La Fédération espagnole de football a été réveillée mercredi matin par la police nationale, en quête de documents dans le cadre d’une enquête pour corruption, malversation et blanchiment. Une visite surprise qui témoigne des restes des années Luis Rubiales, aujourd’hui sous le coup d’un mandat d’arrêt.
La scène est cocasse. Mercredi, alors que la sélection espagnole masculine s’entraînait sur les terrains de Las Rozas, en banlieue de Madrid, des agents de la Guardia Civil ont débarqué pour perquisitionner le siège de la fédération ibérique de football. « Ça nous a pris un peu par surprise, on était en train de s’entraîner et on a découvert ça après, rembobinait Rodri, capitaine de la sélection, en conférence de presse jeudi, avant d’affronter la Colombie en amical.
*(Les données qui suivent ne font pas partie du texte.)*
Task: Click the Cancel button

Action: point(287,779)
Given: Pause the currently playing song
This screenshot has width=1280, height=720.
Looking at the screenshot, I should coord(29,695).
On vit un moment où il y a déjà trop de sujets extrasportifs et nous sommes devenus experts dans l’art de nous isoler dans ce genre de choses. »
Le pirate des Caraïbes
Évidemment, on retrouve dans cette affaire le nom de Luis Rubiales, mis à la porte après son baiser forcé à Jenni Hermoso lors du sacre des Espagnoles en finale de Coupe du monde. L’UCO (unité d’opération de la police espagnole chargée de mener l’enquête sur des délits tels que les crimes organisés, la corruption, les homicides et les séquestrations à niveau national), a mené un vaste coup de filet à travers l’Espagne mercredi. Et ce dans le cadre d’une enquête pour « blanchiment de capitaux, malversation, corruption entre particuliers et (désormais) usage de paradis fiscaux » autour du contrat conclu par la RFEF – époque Rubiales – pour délocaliser la Supercoupe d’Espagne en Arabie saoudite.
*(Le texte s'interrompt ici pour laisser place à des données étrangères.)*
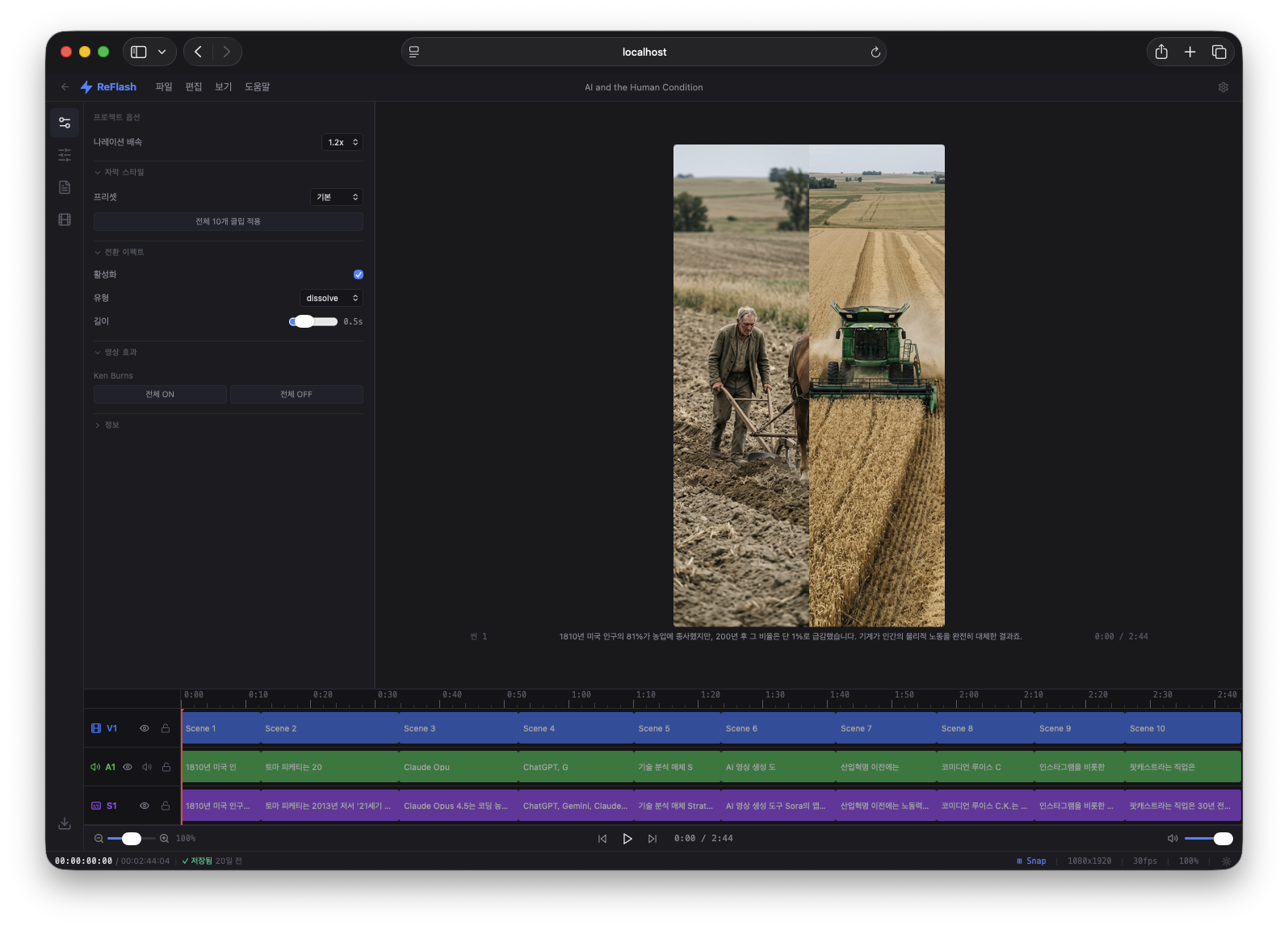Open the film strip media panel icon
This screenshot has height=930, width=1288.
[65, 220]
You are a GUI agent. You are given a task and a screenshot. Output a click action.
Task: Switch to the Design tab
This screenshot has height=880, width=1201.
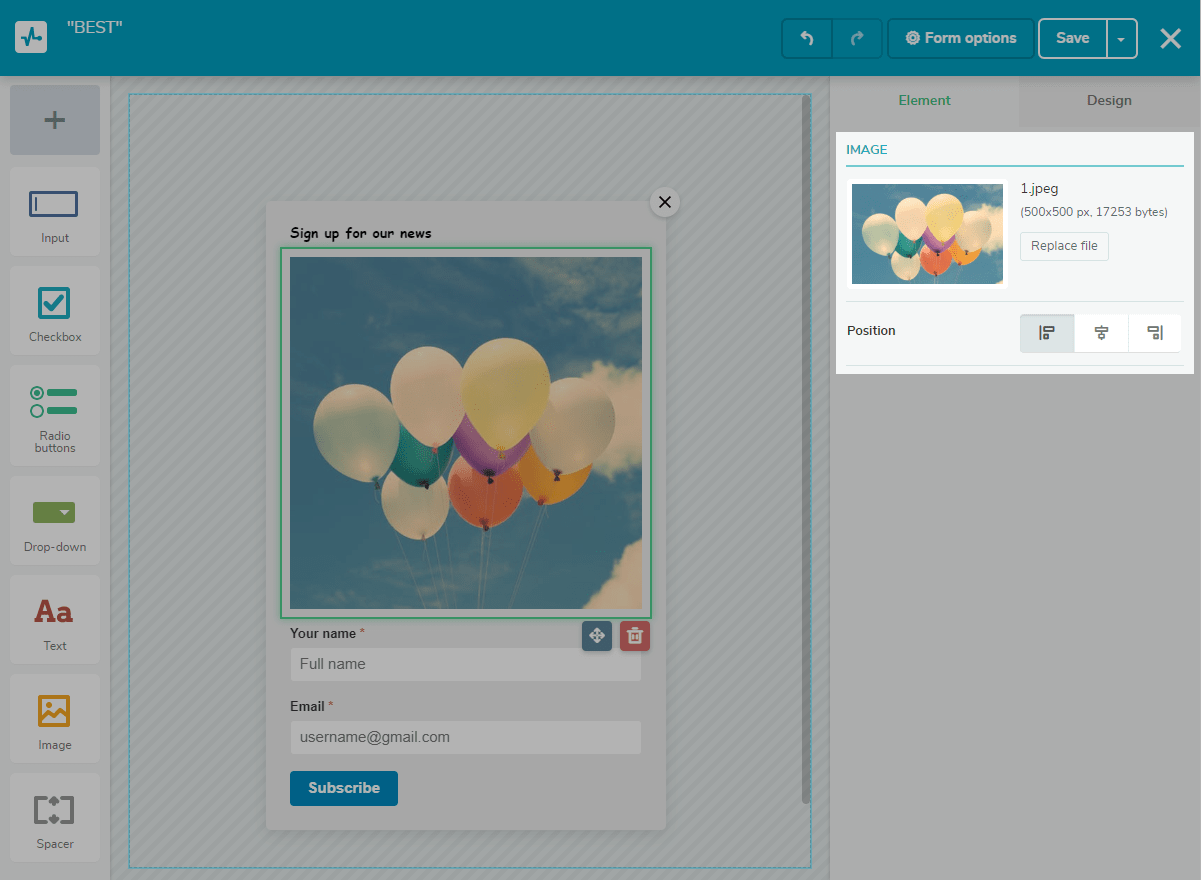point(1109,100)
Au total, six personnes – toutes en lien avec la fédération – ont été arrêtées, et d’autres perquisitions ont été menées à travers l’Espagne, notamment à l’Estadio de La Cartuja de Séville, où la sélection joue la plupart de ses matchs à domicile, et au domicile du fameux Luis Rubiales, à Grenade. Pas de bol, le chauve le plus détesté d’Espagne était absent puisqu’il se la coulait douce en République dominicaine, où il aurait atterri le 21 février pour des « activités liées au baseball », selon Marca. Ce qui lui vaut un mandat d’arrêt de la justice espagnole et un soupçon de fraude fiscale, la petite île des Caraïbes étant réputée pour ses avantages en matière d’impôts. The Objective révèle en plus vendredi que Francisco Javier Martín Alcaide, ou plus simplement « Nene », un ancien joueur et ami intime de Rubiales, a créé une société offshore en République dominicaine quelques jours seulement après la démission de son compère.
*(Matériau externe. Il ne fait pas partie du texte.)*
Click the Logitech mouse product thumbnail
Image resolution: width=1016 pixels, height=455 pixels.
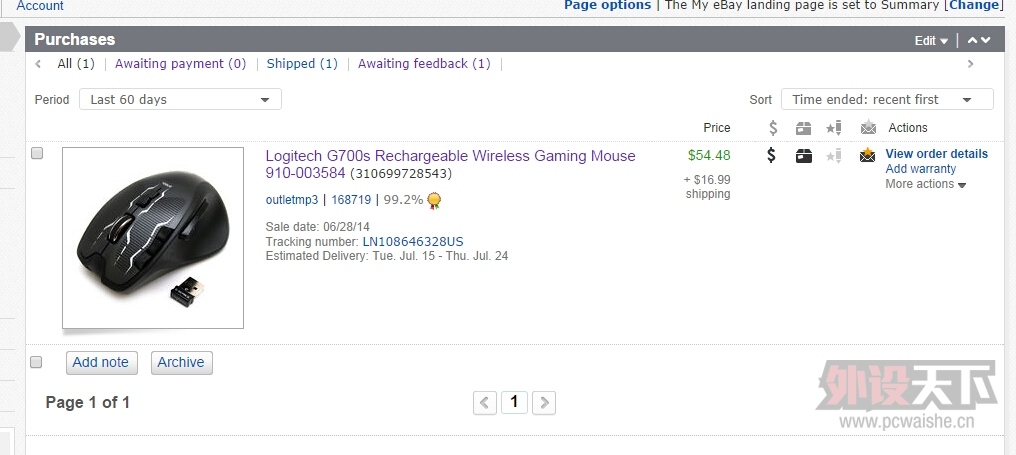153,238
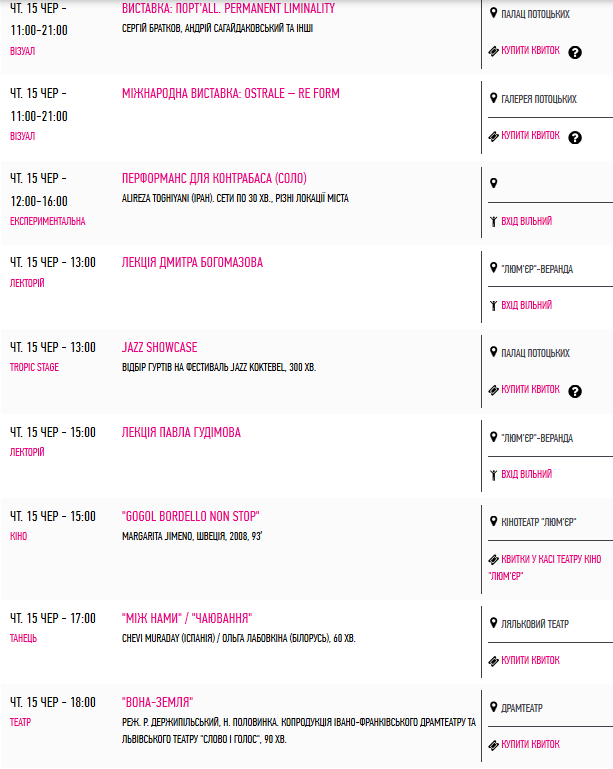The width and height of the screenshot is (613, 769).
Task: Click ticket icon in Ляльковий театр row
Action: (493, 661)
Petits arrangements entre amigos
Une accusation parmi tant d’autres, finalement, pour cette fédération qui croule sous les unes assassines de journaux. Jeudi, Marca, pourtant habitué à cajoler l’institution, titrait « La fédération royale honteuse de football ». Le quotidien madrilène précise que l’enquête concerne « des contrats irréguliers sur les cinq dernières années » : pas seulement celui qui avait envoyé la Supercoupe en Arabie saoudite pour quelque 40 millions d’euros par an, via un accord dans lequel la société Kosmos de Gerard Piqué (pas visée par la perquisition de mercredi) avait servi d’intermédiaire. Et avait empoché plusieurs millions d’euros de commission au passage. Les enquêteurs s’intéressent aussi aux travaux de rénovation du stade de la Cartuja, effectués en partie par Gruconsa, société à laquelle appartient Ángel González Segura (aussi en charge des infrastructures de la RFEF), et à son financement, dont les 5 millions d’euros filés « exceptionnellement » par la communauté autonome d’Andalousie pour retaper l’enceinte qui accueillera des matchs du Mondial 2030. Ce beau petit monde est aussi accusé d’avoir « recours à des paradis fiscaux », en raison d’accords passés avec des entreprises du secteur des cryptomonnaies.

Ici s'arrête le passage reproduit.